§ TO-DO LIST:
1) Can you set down the part of the Schwinn forum thread from "## Dave K (Jan 18, 2012)" up to and including "elginkid (Jan 18, 2012)", word for word?
2) Could you rewrite the paragraph in the Schwinn forum thread that begins "I found a really nice original paint" as a short bulleted list that keeps its main facts?

§ PAGE EXCERPT:
------------------------------------------------------------

# Wanted:  Photos of Cobalt Blue 1940 Girls Schwinn with spring fork



## Dave K (Jan 15, 2012)

I found a really nice original paint 1940 Schwinn girls bike with a spring fork and fender light.  Would be so cool sitting next to my  Cobalt Blue Autocycle but before I can make it happen I have to talk my wife out of here post war Schwinn and into the prewar.   Does anyone have photos of one in Cobalt Blue?  Even an earlier bike in blue would be great.

Thanks for any help

Dave


----------



## robertc (Jan 15, 2012)

Will these help? Schwinn Autocycle purchased new in March 20, 1942.


----------



## Dave K (Jan 15, 2012)

That is a killer bike Robert.  But it is very similar to the bike she is riding now only the prewar version.


----------



## robertc (Jan 15, 2012)

I have seen these photo before of yours and your wife's bikes. They are very cool for sure. Enjoy the ride.


----------



## Spence36 (Jan 18, 2012)

*Blue Hollywood*

I have a nice girls Hollywood blue 1938 ya might like ??


----------



## Dave K (Jan 18, 2012)

I am sure I would love it but my check book might not be up to it.  Can you post some pictures?

Thanks

Dave


----------



## elginkid (Jan 18, 2012)

Or...you can get her the prewar anyway, and get yourself a Coach Green and Ivory B-6.  Marriages are built on compromise, right? 

Wes


----------

------------------------------------------------------------

§ DATASET SECTION:
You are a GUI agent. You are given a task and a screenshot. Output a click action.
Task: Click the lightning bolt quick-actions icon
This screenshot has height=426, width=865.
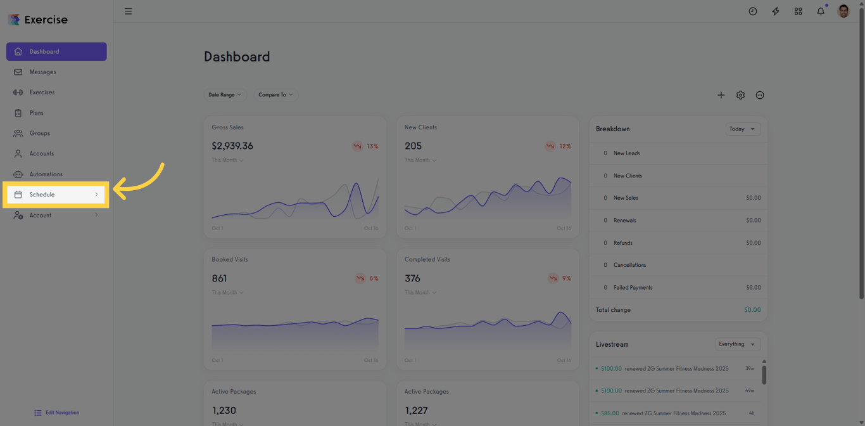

------------------------------------------------------------

§ WORKED ANSWERS:
1)
## Dave K (Jan 18, 2012)

I am sure I would love it but my check book might not be up to it.  Can you post some pictures?

Thanks

Dave


----------



## elginkid (Jan 18, 2012)

2)
- Found a 1940 Schwinn girls bike in original paint with a spring fork and a fender light.
- It would look great next to the poster's Cobalt Blue Autocycle.
- First the poster's wife has to be talked out of her postwar Schwinn and into the prewar one.
- Asks for photos of one in Cobalt Blue; an earlier blue bike would also help.